Nitekim Semûd kavmine, açık bir mucize olmak üzere bir dişi deve vermiştik.
Onlar ise, (bu deveyi boğazladılar ve) bu yüzden zalim oldular. Oysa biz
âyetleri ancak korkutmak için göndeririz. (İsra: 17/59)
Andolsun biz, Musa'ya açık açık
dokuz âyet verdik. Haydi İsrailoğullarına sor. Musa onlara geldiğinde Firavun
ona, "Ey Musa! dedi, senin büyülenmiş olduğunu sanıyorum!" (İsra: 17/101)
Şu sağ elindeki nedir, ey Musa?
(Taha: 20/17)
O, benim asâmdır, dedi, ona
dayanırım, onunla davarlarıma yaprak silkelerim; benim ona başkaca ihtiyaçlarım
da vardır. (Taha: 20/18)
Allah: Yere at onu, ey Musa!
dedi. (Taha: 20/19)
Onu hemen yere attı. Bir de ne
görsün, hızla sürünen bir yılan değil mi! (Taha: 20/20)
Allah buyurdu: Al onu! Korkma!
Biz onu şimdi ilk haline sokacağız. (Taha: 20/21)

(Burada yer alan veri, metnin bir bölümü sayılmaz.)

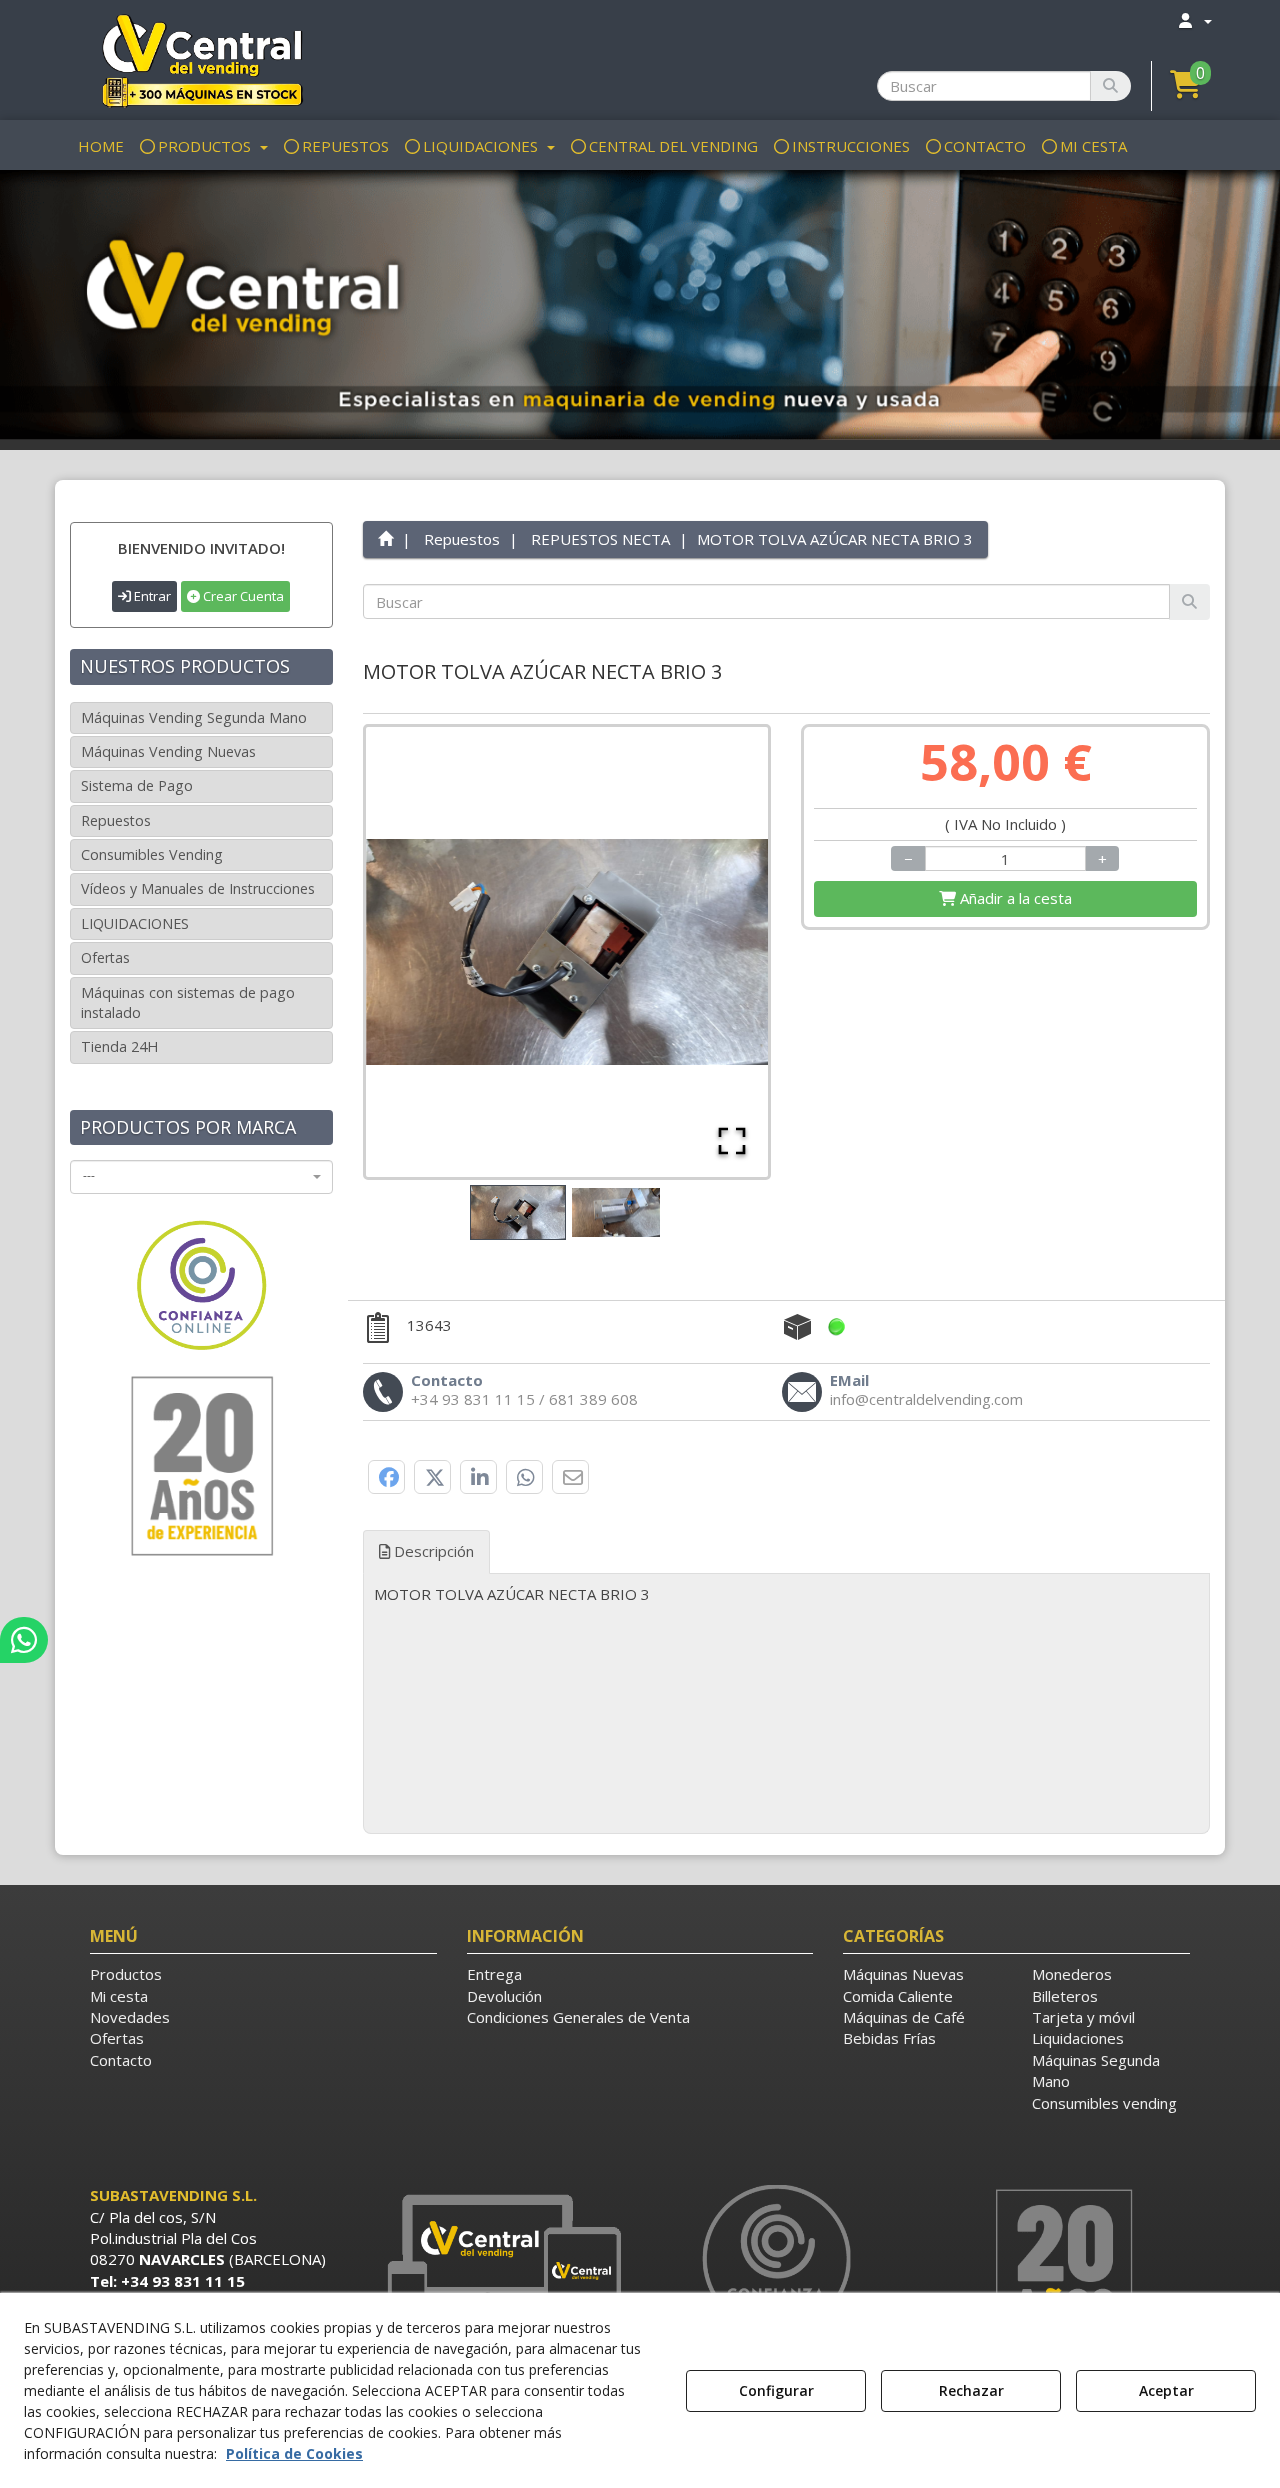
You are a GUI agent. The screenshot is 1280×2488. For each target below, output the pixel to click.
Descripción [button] (432, 1551)
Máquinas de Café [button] (904, 2017)
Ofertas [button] (105, 957)
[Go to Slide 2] (616, 1213)
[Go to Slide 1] (518, 1212)
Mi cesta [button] (119, 1996)
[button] (201, 60)
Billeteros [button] (1065, 1996)
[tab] (787, 1610)
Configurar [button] (776, 2390)
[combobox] (201, 1177)
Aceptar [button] (1166, 2390)
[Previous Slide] (410, 952)
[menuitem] (1194, 20)
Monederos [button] (1072, 1974)
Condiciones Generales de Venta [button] (578, 2017)
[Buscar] (1110, 86)
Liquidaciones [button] (1078, 2038)
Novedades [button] (130, 2017)
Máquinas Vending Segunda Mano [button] (194, 717)
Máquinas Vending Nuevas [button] (168, 751)
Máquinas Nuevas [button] (903, 1974)
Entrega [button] (494, 1974)
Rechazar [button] (971, 2390)
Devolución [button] (504, 1996)
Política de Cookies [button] (294, 2453)
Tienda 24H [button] (119, 1046)
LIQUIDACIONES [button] (135, 923)
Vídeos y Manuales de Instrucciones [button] (198, 888)
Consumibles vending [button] (1104, 2103)
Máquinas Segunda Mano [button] (1096, 2070)
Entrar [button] (151, 596)
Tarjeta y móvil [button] (1083, 2017)
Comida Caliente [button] (898, 1996)
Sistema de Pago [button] (137, 785)
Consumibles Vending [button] (152, 854)
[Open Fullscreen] (732, 1141)
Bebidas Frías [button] (889, 2038)
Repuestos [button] (116, 820)
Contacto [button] (121, 2060)
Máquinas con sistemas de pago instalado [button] (188, 1002)
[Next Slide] (724, 952)
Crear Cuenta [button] (242, 596)
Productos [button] (126, 1974)
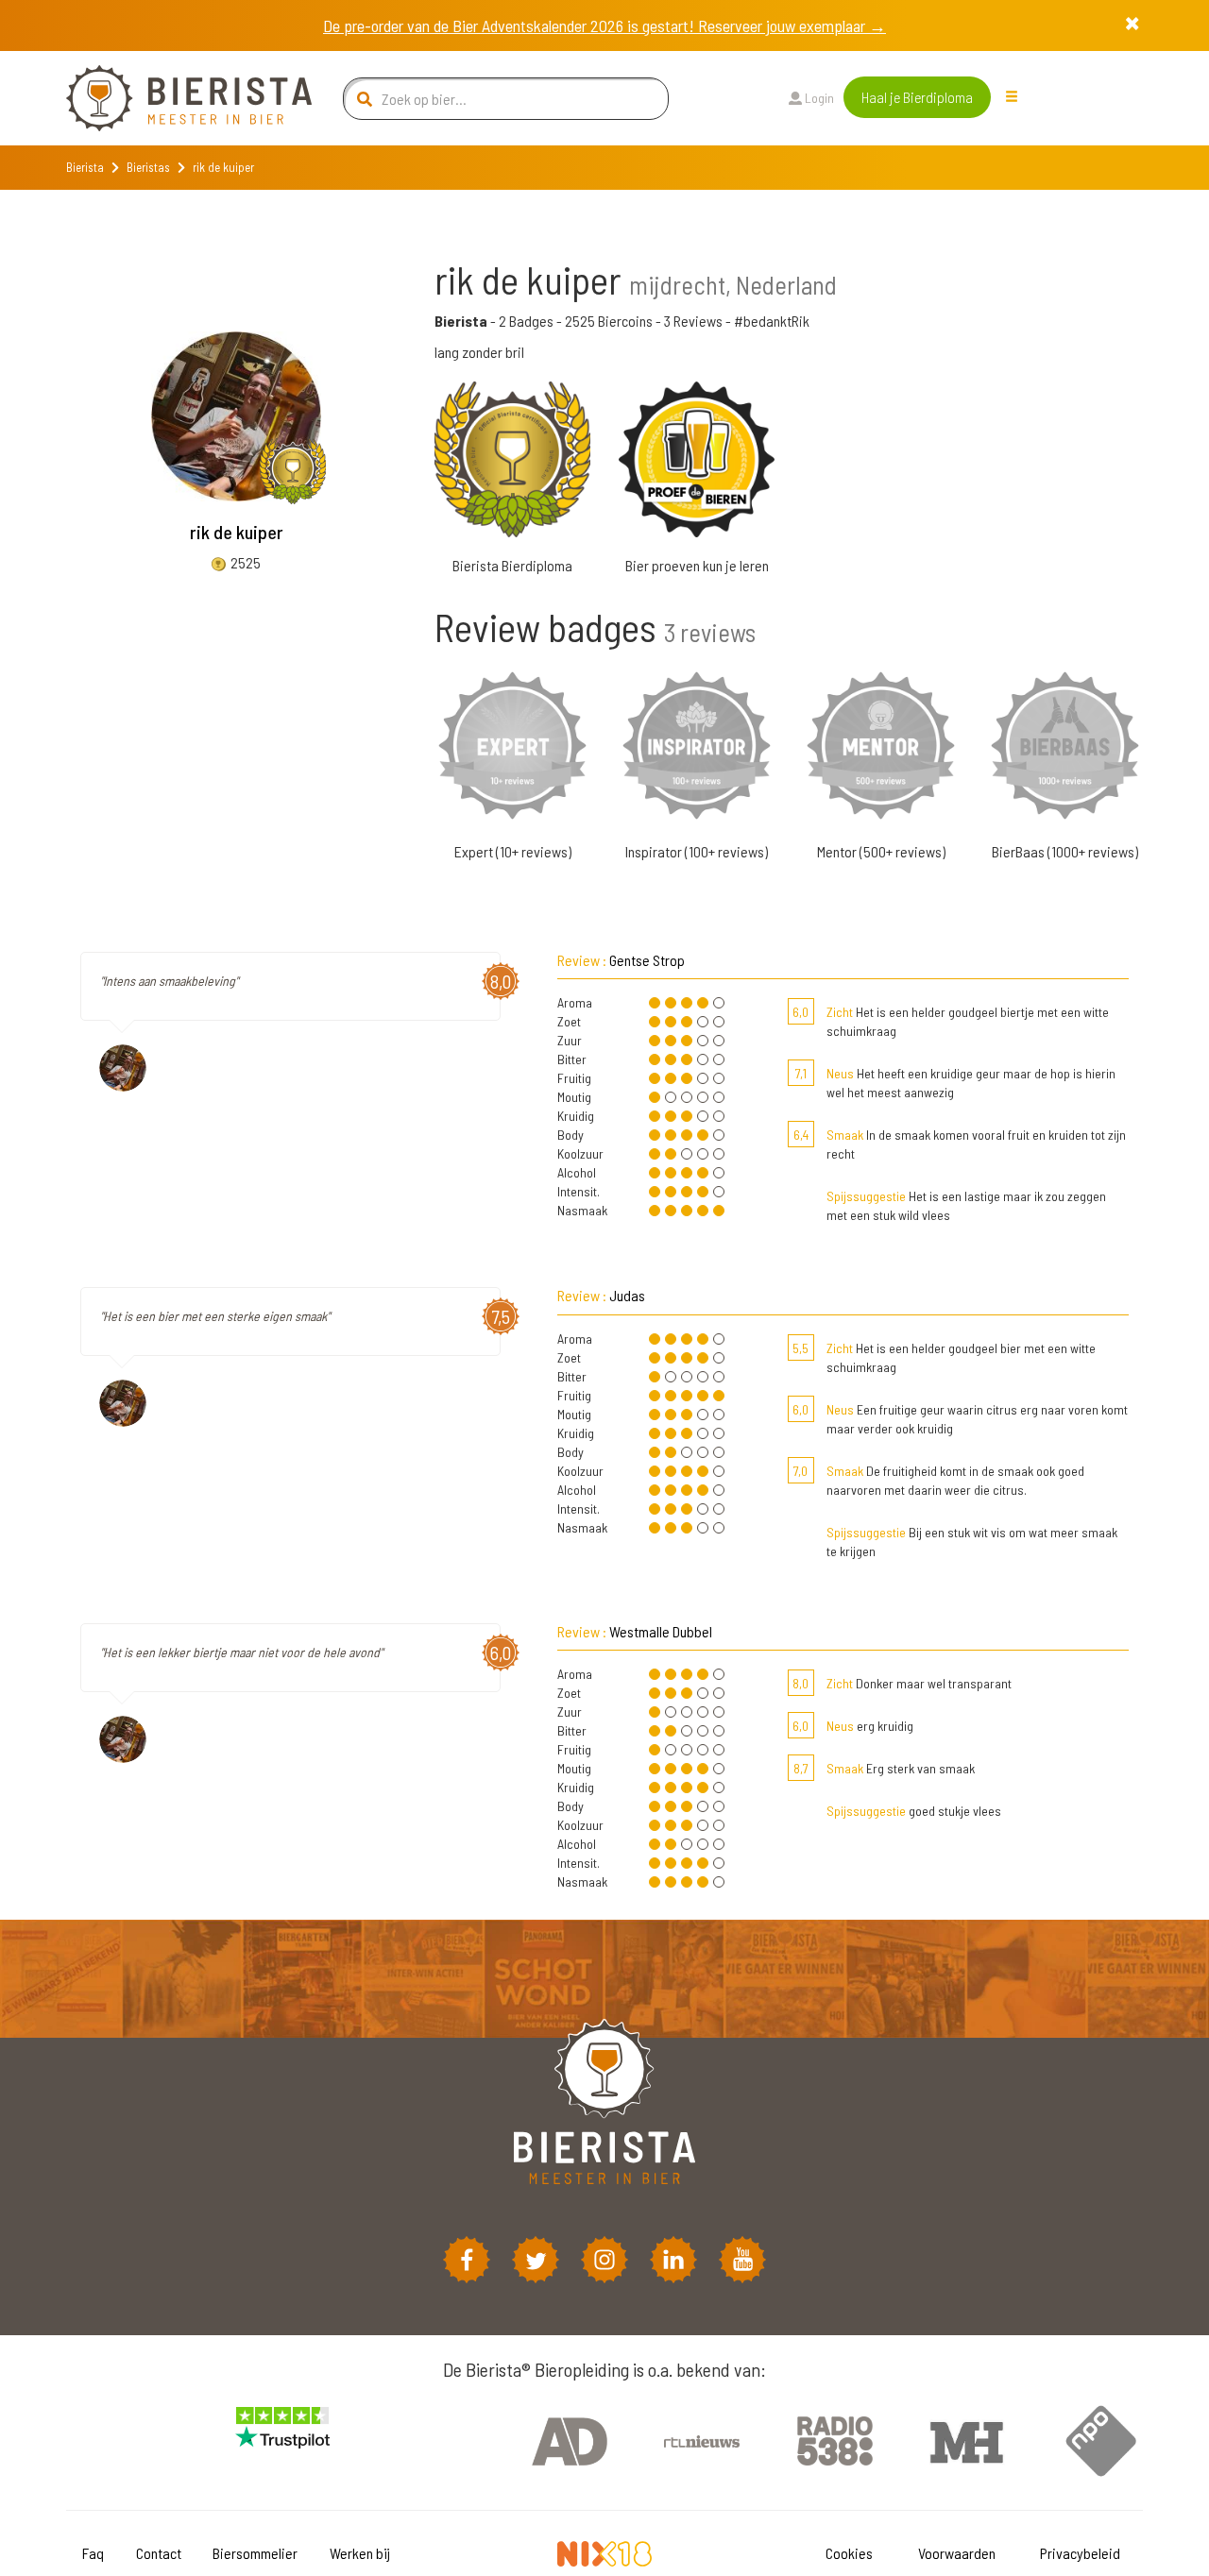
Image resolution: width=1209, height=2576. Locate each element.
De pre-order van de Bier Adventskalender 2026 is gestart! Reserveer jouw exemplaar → (604, 25)
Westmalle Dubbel (660, 1631)
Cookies (849, 2553)
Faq (93, 2553)
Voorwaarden (957, 2553)
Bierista (85, 167)
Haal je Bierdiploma (917, 97)
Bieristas (148, 167)
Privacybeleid (1080, 2553)
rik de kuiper (236, 531)
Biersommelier (255, 2553)
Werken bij (360, 2553)
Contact (158, 2553)
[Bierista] (175, 98)
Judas (627, 1295)
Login (818, 98)
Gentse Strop (647, 960)
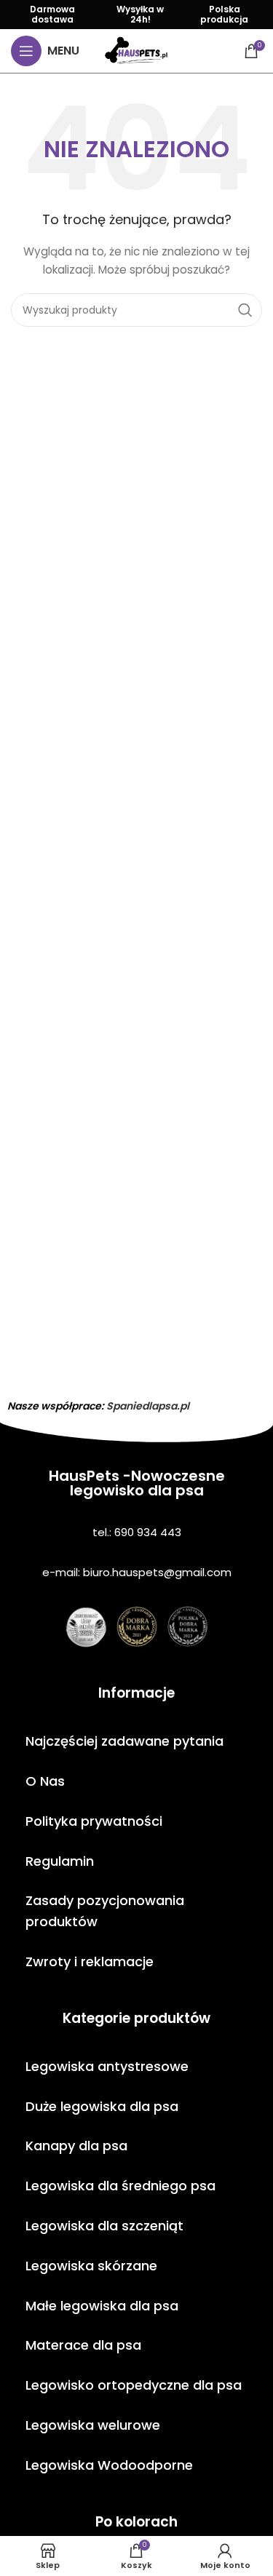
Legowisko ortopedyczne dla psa (133, 2385)
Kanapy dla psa (76, 2145)
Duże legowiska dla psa (101, 2106)
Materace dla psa (83, 2345)
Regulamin (59, 1861)
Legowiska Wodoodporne (109, 2465)
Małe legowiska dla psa (101, 2306)
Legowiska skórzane (91, 2266)
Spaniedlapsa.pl (147, 1406)
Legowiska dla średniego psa (120, 2186)
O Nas (45, 1781)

Bir de elini koltuğunun altına
sok ki, bir başka mucize olmak üzere o, kusursuz ve lekesiz beyazlıkta çıksın.
(Taha: 20/22)
Haydi, ona gidin de deyin ki:
Biz, senin Rabbinin elçileriyiz. İsrailoğullarını hemen bizimle birlikte gönder;
onlara eziyet etme! Biz, senin Rabbinden bir âyet getirdik. Kurtuluş, hidayete
uyanlarındır. (Taha: 20/47)
"Sağ elindekini at da, onların
yaptıklarını yutsun. Yaptıkları, sadece bir büyücü hilesidir. Büyücü ise, nereye
varsa (ne yapsa) iflah olmaz." (Taha: 20/69)
Andolsun ki biz Musa'ya:
Kullarımla birlikte geceleyin yola çık da (size) yetişilmesinden korkmaksızın ve
(boğulmaktan) endişe etmeksizin onlara denizde kuru bir yol aç, diye
vahyetmiştik. (Taha: 20/77)
Sonra âyetlerimizle ve apaçık
bir fermanla Musa ve kardeşi Harun'u Firavun'a ve ileri gelenlerine gönderdik.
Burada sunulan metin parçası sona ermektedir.